# Given request:
Put only the lines of the listing below, from the line with "Locate an element" to the line with "at that location." (both included), into a Markdown table with the columns Row and Line. Number each row and leave out blank lines.

# Data shown:
——————————

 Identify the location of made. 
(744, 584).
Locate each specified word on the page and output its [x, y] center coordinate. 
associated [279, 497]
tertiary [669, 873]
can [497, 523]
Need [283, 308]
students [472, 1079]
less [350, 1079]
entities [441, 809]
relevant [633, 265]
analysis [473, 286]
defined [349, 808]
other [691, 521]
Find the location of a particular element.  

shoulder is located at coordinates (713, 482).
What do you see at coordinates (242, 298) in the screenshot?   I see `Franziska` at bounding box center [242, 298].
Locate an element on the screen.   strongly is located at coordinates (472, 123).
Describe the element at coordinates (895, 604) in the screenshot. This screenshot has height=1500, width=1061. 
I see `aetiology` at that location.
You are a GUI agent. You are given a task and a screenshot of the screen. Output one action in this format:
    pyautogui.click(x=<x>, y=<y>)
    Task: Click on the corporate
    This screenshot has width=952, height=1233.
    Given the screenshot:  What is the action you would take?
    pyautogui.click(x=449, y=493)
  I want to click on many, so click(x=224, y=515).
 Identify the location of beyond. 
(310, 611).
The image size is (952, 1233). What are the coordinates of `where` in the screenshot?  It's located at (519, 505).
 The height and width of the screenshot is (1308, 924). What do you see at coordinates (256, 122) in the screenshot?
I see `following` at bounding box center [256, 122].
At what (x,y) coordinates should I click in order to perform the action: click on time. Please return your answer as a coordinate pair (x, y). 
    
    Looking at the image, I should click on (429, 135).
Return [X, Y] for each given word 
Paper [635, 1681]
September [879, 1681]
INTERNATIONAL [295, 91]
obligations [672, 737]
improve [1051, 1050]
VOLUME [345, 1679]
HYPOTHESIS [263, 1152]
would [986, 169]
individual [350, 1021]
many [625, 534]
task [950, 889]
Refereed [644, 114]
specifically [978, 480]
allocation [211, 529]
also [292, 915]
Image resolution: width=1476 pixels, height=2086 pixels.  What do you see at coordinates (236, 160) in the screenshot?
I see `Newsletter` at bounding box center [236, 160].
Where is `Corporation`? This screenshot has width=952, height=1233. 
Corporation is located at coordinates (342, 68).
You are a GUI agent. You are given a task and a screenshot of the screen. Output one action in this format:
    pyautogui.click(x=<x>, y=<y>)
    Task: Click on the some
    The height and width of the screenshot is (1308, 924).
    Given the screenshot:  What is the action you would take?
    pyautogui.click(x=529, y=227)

——————————

# Exercise result:
| Row | Line |
|---|---|
| 1 | Locate an element on the screen.   strongly is located at coordinates (472, 123). |
| 2 | Describe the element at coordinates (895, 604) in the screenshot. This screenshot has height=1500, width=1061.  |
| 3 | I see `aetiology` at that location. |